Inilah yang kemudian memicu perdebatan, sebab dalam hukum acara perdata klasik berlaku asas persona standi in judicio, yaitu bahwa pihak yang menggugat harus memiliki kepentingan hukum. Prinsip ini juga dikenal dengan “point de interest, point de action” yang berarti siapa memiliki kepentingan, dialah yang berhak mengajukan gugatan. Kepentingan tersebut harus bersifat langsung, timbul dari hubungan hukum yang ada, dan menimbulkan kerugian nyata. Dengan demikian, tidak dikenal gugatan tanpa adanya kepentingan hukum personal yang konkret.

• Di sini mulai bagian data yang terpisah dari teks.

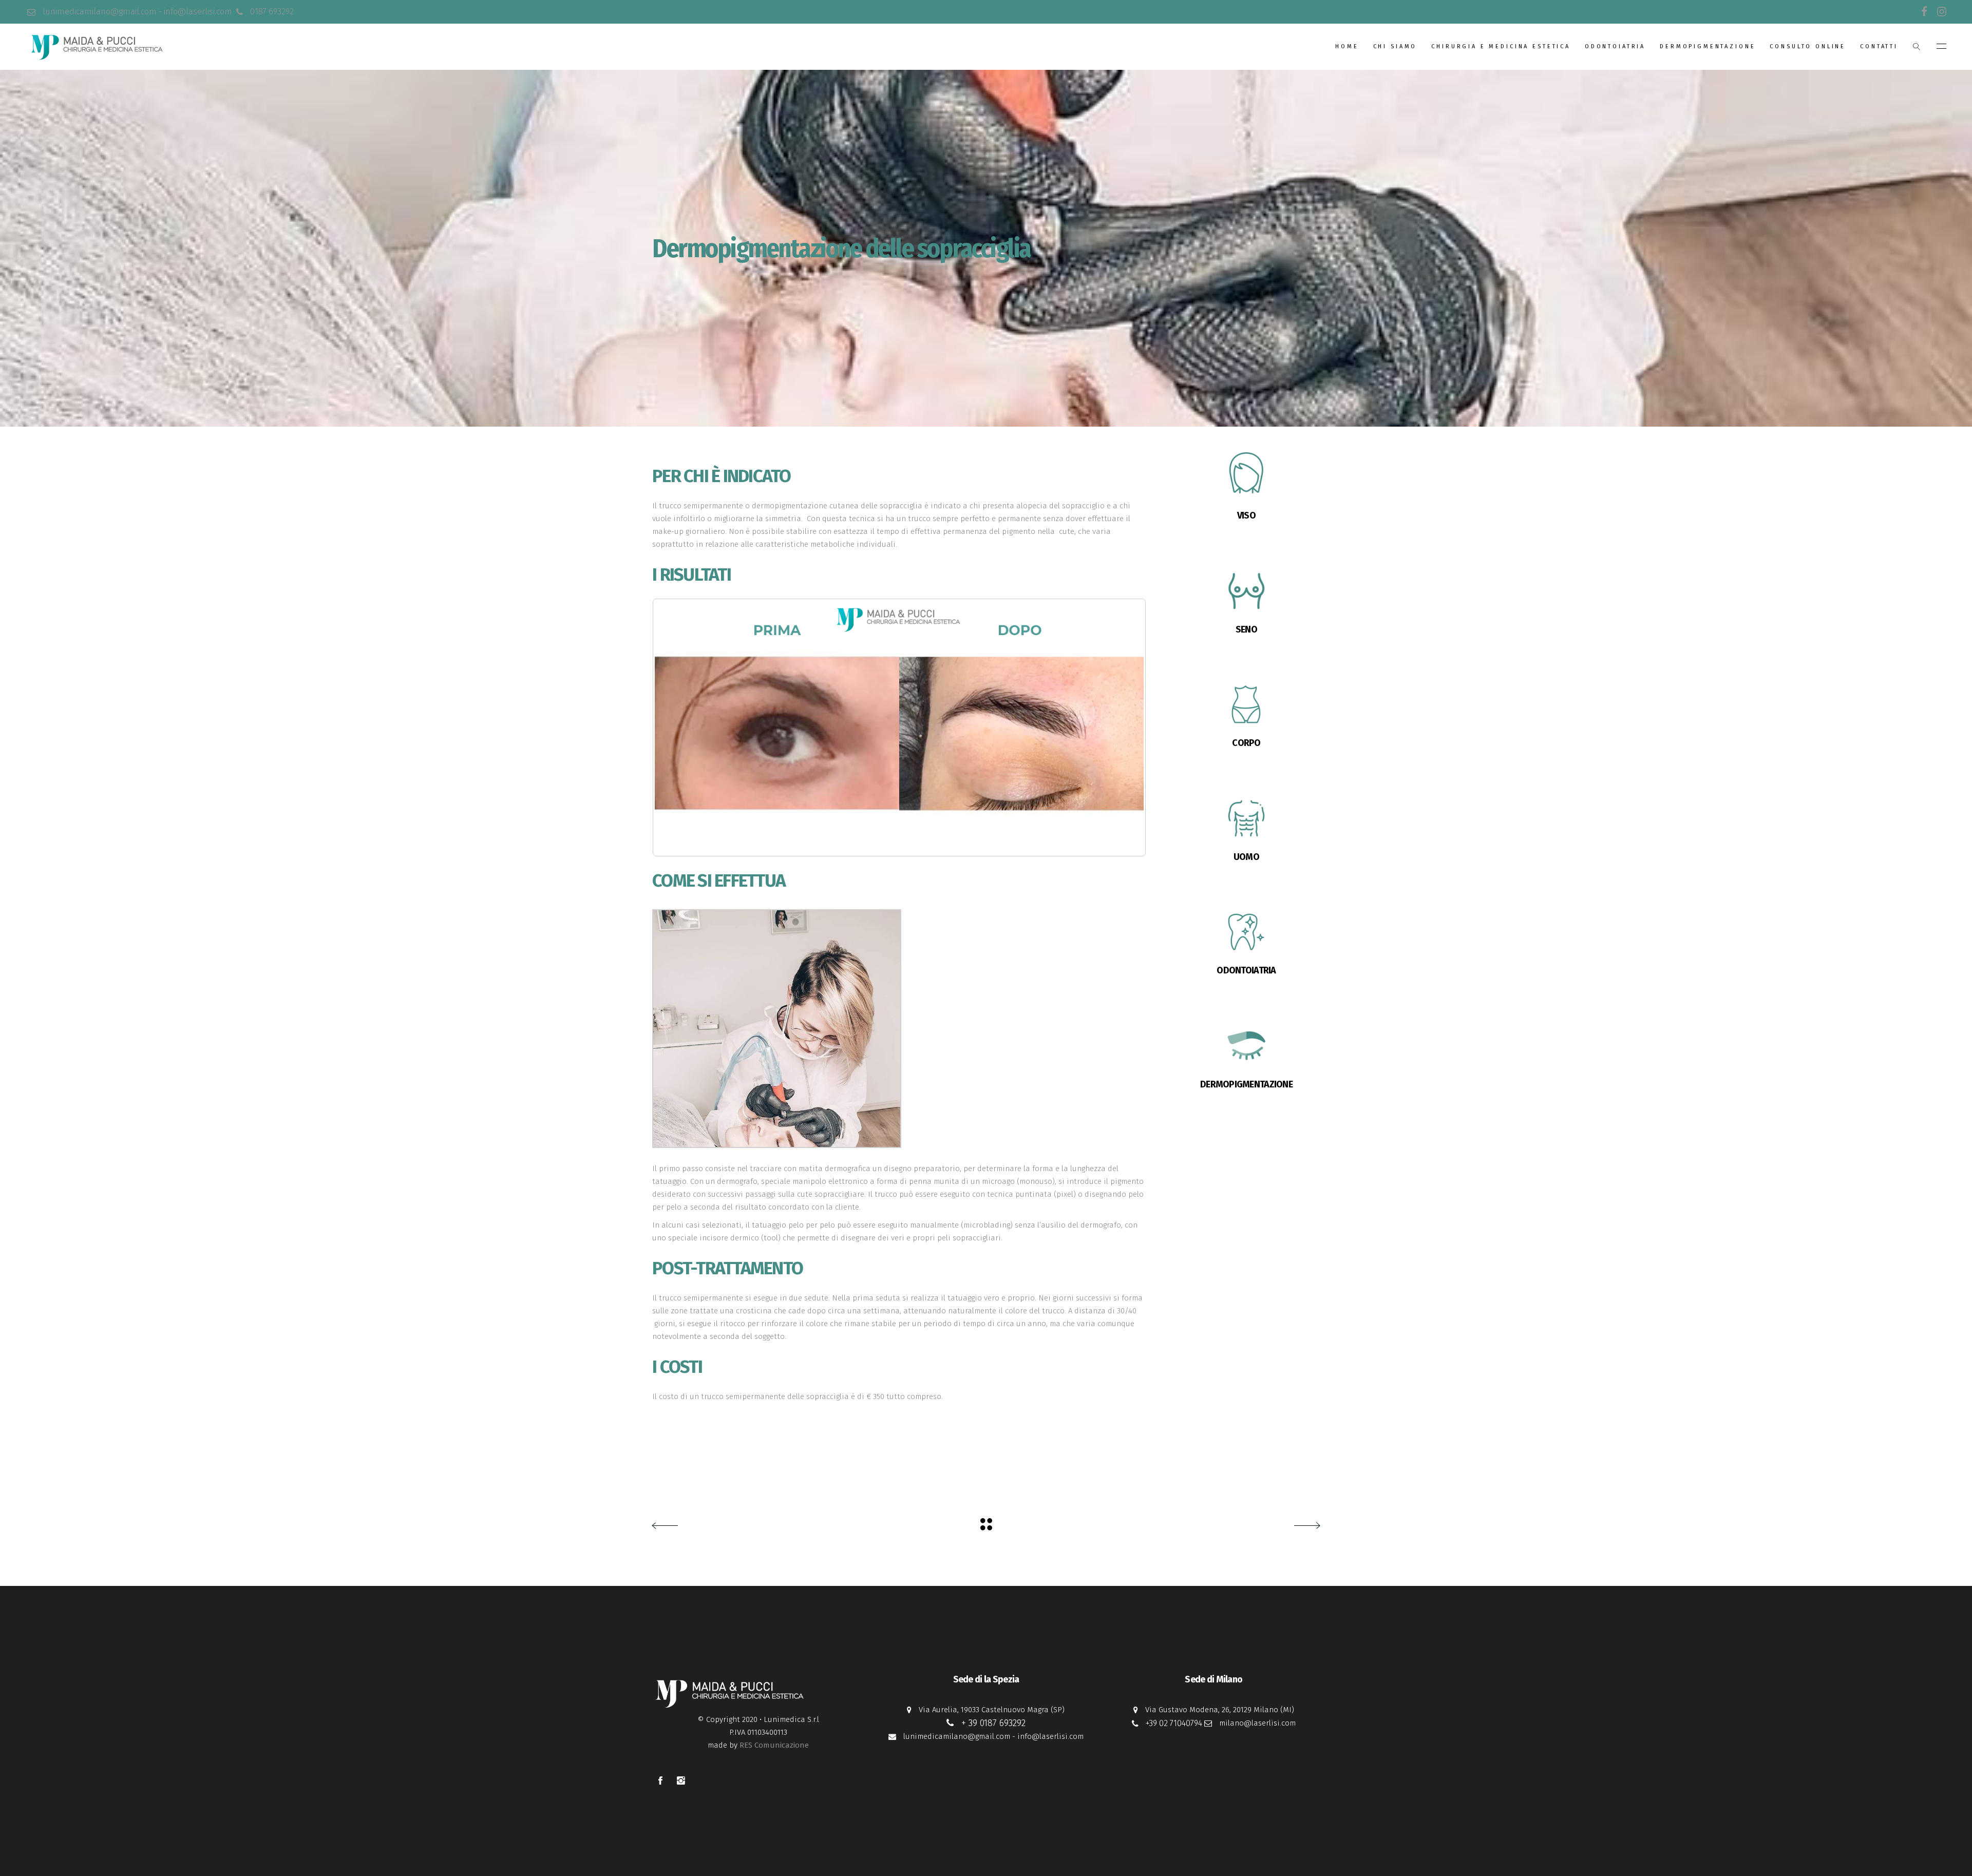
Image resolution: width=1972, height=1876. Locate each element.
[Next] (1124, 727)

Dalam perkara ini WALHI tidak memiliki hubungan hukum langsung sebagaimana dipahami dalam hukum acara perdata klasik. Namun, justru alasan itulah yang membuat gugatan ini menjadi salah satu perkara paling penting dalam sejarah hukum lingkungan Indonesia.

Majelis hakim PN Jakarta Pusat dihadapkan pada pertanyaan yang belum pernah diuji sebelumnya di Indonesia yaitu dapatkah organisasi lingkungan hidup menggugat demi kepentingan lingkungan meski tidak mengalami kerugian langsung? 

Undang-Undang Nomor 4 Tahun 1982 tentang Ketentuan-ketentuan Pokok Pengelolaan Lingkungan Hidup saat itu tidak memberikan jawaban eksplisit. Namun, undang-undang memberikan ruang bagi peran masyarakat dan lembaga swadaya masyarakat dalam pengelolaan lingkungan hidup.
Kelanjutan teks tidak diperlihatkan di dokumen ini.